Original Research - Special Collection: Septuagint

Canon, sex and gender in Theodoret of Cyrus’s exposition of LXX Ruth

Chris L. de Wet
HTS Teologiese Studies / Theological Studies | Vol 78, No 1 | a7730 | DOI: https://doi.org/10.4102/hts.v78i1.7730 | © 2022 Chris L. de Wet | This work is licensed under CC Attribution 4.0
Submitted: 11 May 2022 | Published: 11 October 2022

About the author(s)

Chris L. de Wet, Department of Biblical and Ancient Studies, College of Human Sciences, University of South Africa, Pretoria, South Africa; Australian Lutheran College, University of Divinity, Adelaide, Australia


The purpose of this article is to examine Theodoret of Cyrus’s (ca. 393–ca. 457 CE) exposition of LXX Ruth, as found in his Questions on the Octateuch. At the centre of this analysis lies the question of what an early Christian author like Theodoret, who lives in a context where asceticism and sexual renunciation were quite popular (i.e. Christian Syria), does with a complicated text like Ruth, which contains so many explicit nuances about sex, procreation and marriage, as well as various gendered complexities. The article starts by examining briefly the canonisation history of Ruth in early Christianity and some of the main interpretative trends in readings of Ruth by other Christian authors. Then, Theodoret’s interpretation of Ruth is examined, focusing specifically on his Questions on Ruth. The purpose of Ruth as scripture, according to Theodoret, is first delineated, after which Theodoret’s approach to sex and gender in LXX Ruth is examined.

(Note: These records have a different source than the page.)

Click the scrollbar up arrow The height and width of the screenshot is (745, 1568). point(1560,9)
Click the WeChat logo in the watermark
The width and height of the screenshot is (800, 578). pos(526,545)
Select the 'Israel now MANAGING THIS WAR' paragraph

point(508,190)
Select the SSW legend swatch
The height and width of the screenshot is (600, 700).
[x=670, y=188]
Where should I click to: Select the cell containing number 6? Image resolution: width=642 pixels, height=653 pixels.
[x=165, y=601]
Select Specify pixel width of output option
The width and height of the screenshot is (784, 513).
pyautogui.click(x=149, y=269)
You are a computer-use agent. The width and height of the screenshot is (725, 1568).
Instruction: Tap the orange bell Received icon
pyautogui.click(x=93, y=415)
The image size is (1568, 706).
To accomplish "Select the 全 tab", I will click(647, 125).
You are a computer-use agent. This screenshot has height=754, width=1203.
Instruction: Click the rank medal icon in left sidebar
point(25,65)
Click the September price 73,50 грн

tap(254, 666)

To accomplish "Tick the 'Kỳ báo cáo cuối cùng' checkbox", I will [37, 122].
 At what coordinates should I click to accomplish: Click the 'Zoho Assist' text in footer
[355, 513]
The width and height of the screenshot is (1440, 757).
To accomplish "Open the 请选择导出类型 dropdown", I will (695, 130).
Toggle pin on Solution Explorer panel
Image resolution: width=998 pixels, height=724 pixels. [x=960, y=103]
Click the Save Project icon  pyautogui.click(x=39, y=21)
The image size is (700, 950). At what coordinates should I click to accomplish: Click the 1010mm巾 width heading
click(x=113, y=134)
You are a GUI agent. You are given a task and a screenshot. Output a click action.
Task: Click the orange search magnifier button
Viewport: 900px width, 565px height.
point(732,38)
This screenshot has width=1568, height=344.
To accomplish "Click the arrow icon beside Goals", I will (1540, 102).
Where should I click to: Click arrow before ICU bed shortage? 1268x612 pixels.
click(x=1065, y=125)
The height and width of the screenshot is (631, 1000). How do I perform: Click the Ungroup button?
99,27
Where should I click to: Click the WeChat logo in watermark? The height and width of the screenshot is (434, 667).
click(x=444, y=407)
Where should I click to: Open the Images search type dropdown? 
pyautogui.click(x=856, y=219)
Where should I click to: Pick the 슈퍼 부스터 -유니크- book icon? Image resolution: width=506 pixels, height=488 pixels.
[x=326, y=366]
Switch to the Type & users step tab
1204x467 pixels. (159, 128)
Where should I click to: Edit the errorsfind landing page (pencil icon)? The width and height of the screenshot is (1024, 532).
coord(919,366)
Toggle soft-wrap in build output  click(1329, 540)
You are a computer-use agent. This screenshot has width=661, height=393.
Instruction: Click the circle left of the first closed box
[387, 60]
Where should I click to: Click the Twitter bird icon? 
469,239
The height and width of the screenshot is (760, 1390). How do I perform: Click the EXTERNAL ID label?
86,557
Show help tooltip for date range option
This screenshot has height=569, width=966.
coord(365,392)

Contribution: This article argues that Theodoret transforms the story of Ruth into one that aligns with the moral-philosophical discourse related to sex, marriage and gender of his own time. Theodoret restructures Ruth androcentrically by placing Boaz, the masculine and virtuous male father-figure, at the centre of the story, while at the same time stripping Ruth of any possible agency she might have as a would-be temptress.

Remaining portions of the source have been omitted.